Yazarlar
Sivas ve Başbağlar'ın acısı
Sivas ve Barasor’un acısı bir ve ortaktır. Sivas’a bırakılan karanfiller Barasor’a da bırakılmalıdı
Murat Kahraman
Sivas Katliamı’nı anan, fakat Barasor’u görmeyen zihniyeti görünce ne kadar acımasız, vicdansız, utanmaz ve iki yüzlü olduğunuzu görüyor insan.
İttihatçı ve dinci bakış açısına bir de Apoist bakış açısı çöken bir zihniyette entelektüel, ilerici ve aydın çıkmaz. Entelektüel namus olmadığı için ev yakmayı, çocuk, kadın ve yaşlı katletmeye “ideolojik” kılıf ararlar. Utanma duyusunu kaybettileri için zalim ve korkunçturlar.
Sivas’ı Devlet, Barasoru da PKK yapmasına rağmen, yapılan açıklamalarda hala “karanlık odaklar” ifadeleriyle failler aklanılıyor. Sivas’ta insanları Devlet diri diri yaktı, bunun lamı cimi yoktur. Barasor’ da ise katledilen 33 insanın yanında kadın, çocuk ve beş kişi diri diri evlerinin içinde yakıldı. Yakılan 199 evin içindeki ve dışındaki canlı ve cansız tüm mal varlıklarına “savaş ganimeti” adı altında el konuldu.
Kemah (Tan, Üsgürbüt ve Xudi köyleri) ve Kemaliye’deki sunni köylülerin el konulan 3 bin koyunla birlikte Barasor’da el konulan hayvanlar, Haydaran dağlarına kadar götürüldü. Yöre insanı suça bulaştırıldı. Dersim Soykırımı’na meşruluk kazandırmak isteyen devletin kelepir ve kol vurma faaliyetine göz yummasıyla “savaş ganimeti” olarak el konulan canlı hayvanların Dersim’in içine sürülmesi ve PKK’ye milis ve kuryelik yapan kişilerin faydalanması arasındaki tarihi, sosyolojik ve siyasi bağa dikkat ediniz lütfen!
PKK kuryesi olup komşularını soyarak zengin olan insanların hırsızlığı da ayrı bir sorun.

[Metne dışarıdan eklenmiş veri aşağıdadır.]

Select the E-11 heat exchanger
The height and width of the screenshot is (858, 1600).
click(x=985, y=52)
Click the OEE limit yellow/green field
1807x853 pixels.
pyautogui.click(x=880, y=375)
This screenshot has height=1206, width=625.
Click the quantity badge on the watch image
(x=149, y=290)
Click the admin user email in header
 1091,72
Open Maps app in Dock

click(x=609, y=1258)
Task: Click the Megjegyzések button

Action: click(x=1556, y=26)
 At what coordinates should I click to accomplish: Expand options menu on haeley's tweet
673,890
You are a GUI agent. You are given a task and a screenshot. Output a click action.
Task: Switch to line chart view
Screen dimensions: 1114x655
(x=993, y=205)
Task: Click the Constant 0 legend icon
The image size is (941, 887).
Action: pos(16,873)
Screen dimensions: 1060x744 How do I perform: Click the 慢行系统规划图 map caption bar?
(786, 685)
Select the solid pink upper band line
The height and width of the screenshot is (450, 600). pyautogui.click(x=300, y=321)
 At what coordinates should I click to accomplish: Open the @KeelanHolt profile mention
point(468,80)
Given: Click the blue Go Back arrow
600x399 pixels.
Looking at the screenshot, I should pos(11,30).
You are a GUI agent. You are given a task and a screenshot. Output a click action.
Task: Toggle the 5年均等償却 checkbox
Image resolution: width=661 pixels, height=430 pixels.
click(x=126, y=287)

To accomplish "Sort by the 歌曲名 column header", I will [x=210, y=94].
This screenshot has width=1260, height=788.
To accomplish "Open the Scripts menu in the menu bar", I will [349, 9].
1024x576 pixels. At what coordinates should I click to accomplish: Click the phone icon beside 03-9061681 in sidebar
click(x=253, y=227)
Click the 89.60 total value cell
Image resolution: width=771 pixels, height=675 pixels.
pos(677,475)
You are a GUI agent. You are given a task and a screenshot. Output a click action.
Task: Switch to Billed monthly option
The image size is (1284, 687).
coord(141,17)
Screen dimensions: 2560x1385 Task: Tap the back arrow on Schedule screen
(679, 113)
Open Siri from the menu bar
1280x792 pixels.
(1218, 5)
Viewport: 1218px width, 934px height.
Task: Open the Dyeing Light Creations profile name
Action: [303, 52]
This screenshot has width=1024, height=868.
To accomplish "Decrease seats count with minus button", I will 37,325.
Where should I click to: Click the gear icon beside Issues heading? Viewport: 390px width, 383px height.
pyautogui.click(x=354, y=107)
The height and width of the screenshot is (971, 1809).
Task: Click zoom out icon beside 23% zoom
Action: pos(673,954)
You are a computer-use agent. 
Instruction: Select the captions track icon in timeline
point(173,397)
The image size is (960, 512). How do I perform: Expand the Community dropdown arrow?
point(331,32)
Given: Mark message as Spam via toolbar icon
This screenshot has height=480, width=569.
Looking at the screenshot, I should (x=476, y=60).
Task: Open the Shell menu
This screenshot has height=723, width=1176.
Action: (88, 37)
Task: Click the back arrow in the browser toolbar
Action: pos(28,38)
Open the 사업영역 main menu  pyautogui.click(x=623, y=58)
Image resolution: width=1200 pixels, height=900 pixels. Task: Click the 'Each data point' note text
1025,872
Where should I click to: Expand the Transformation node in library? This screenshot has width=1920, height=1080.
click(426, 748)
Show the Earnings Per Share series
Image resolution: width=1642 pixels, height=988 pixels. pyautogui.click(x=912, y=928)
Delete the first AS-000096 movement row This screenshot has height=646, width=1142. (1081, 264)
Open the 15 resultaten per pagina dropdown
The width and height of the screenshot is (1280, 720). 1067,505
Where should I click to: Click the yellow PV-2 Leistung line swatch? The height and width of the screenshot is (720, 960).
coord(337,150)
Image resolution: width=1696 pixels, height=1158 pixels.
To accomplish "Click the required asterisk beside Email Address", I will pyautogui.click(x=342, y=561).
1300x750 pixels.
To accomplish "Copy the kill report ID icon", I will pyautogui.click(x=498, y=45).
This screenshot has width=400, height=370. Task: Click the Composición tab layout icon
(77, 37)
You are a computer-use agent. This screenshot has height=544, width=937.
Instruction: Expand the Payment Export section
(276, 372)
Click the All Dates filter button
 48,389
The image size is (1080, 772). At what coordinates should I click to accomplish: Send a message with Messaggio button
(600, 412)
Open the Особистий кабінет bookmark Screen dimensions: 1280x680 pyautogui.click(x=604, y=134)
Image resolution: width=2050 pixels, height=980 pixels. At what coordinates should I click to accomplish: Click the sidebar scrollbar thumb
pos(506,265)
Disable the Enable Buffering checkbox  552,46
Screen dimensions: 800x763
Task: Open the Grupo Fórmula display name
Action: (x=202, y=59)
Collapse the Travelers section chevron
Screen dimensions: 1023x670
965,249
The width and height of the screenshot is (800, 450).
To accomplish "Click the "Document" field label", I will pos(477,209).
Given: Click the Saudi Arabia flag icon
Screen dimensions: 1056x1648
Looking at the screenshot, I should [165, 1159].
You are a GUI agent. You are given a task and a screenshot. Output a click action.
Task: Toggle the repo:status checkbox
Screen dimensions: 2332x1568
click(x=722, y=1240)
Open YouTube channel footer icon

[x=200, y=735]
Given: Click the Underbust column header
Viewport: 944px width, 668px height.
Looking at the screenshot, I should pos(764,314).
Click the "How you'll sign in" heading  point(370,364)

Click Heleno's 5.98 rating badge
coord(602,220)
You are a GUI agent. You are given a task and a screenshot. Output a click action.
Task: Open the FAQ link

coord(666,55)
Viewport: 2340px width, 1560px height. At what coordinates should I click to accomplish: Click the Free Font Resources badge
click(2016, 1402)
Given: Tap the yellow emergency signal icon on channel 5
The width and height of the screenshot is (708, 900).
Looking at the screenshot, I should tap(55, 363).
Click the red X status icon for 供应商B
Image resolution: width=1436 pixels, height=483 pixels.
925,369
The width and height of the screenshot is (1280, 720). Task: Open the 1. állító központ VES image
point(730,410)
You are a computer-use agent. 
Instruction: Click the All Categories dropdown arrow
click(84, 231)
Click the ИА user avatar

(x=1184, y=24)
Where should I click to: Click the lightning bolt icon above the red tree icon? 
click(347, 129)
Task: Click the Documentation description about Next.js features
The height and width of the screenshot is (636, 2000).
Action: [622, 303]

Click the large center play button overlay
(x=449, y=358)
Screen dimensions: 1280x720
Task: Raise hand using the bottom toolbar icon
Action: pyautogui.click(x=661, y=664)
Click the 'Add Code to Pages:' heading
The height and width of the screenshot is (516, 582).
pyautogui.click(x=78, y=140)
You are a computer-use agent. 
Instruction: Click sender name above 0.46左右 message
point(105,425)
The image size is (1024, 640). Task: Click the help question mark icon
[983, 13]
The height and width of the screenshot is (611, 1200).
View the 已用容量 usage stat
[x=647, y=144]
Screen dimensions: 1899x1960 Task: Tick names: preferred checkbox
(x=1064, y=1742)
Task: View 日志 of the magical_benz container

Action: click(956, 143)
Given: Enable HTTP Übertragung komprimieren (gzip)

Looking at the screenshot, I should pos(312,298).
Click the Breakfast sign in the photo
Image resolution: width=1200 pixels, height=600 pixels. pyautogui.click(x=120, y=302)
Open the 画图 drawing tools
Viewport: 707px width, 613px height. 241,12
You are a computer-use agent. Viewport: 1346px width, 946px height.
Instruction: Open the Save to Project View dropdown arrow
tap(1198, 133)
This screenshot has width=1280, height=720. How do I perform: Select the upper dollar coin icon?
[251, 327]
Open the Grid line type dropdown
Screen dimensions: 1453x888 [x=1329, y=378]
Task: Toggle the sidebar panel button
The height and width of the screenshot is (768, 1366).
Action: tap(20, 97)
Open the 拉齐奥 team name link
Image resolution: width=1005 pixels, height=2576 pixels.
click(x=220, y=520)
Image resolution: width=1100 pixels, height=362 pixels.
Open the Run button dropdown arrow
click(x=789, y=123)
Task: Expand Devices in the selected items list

Bu kuryelerin çoğu, Dersimlilerin kellelerini devlete götüren milislerin çocuklarıydı. Herkes bu vurgun borsasını biliyor ama şimdilik susmayı tercih ediyor. Ve hatta yaratılmak istenilen Dersim tarihinde yakınları “rencide” olur diye milislerin oynadığı uğursuz rol bile anlatılmaz.
Dersim’de 1994’teki köy yakmalarının yolu Barasor’la döşendi. Köyler yakıldıktan sonra da PKK’nin “misafir” gördüğü örgütlerle Karadeniz açılımı adı altında “eylem birliği” kararı alması, sizce bir tesadüfü müdür?
Ve sonra devlet, Karedeniz’de hangi argümanları kullanarak koruculuğu geliştirdi? Hiçbir şey birbiriyle bağımsız değildir, tıkır tıkır devletin aklı işletiliyor. Bu görülmediği süre zarfında bir arpa boyu yol alınamaz.
Uzatmadan; Barasor, Sivas’ta suç üstü yakalanan Devlete karşı gelişen kitlesel öfkeyi perdeleme operasyonudur. Komşularımız ve kirvelerimiz olan emekçi ve yoksul Barasor halkına karşı işlenen bu insanlık dışı suç, Alevilerin, Kürtlerin ve mazlum halkların haklı taleplerine ve gelişen sınıf mücadelesine karşı işlenmiş bir savaş suçudur.
Sivas ve Barasor’un acısı bir ve ortaktır. Sivas’a bırakılan karanfiller Barasor’a da bırakılmalıdır. Barasorlular ise, nasıl devletin, “Hozat ve Ovacık köylüleri vurun, silah ve adam bizden” katliam öneresini kabul etmedilerse, Sivas anmasında da en önde olmalıdırlar. Kendisine insanım diyen herkes için bu acılar ortaktır ve anması da ortak yapılmalıdır.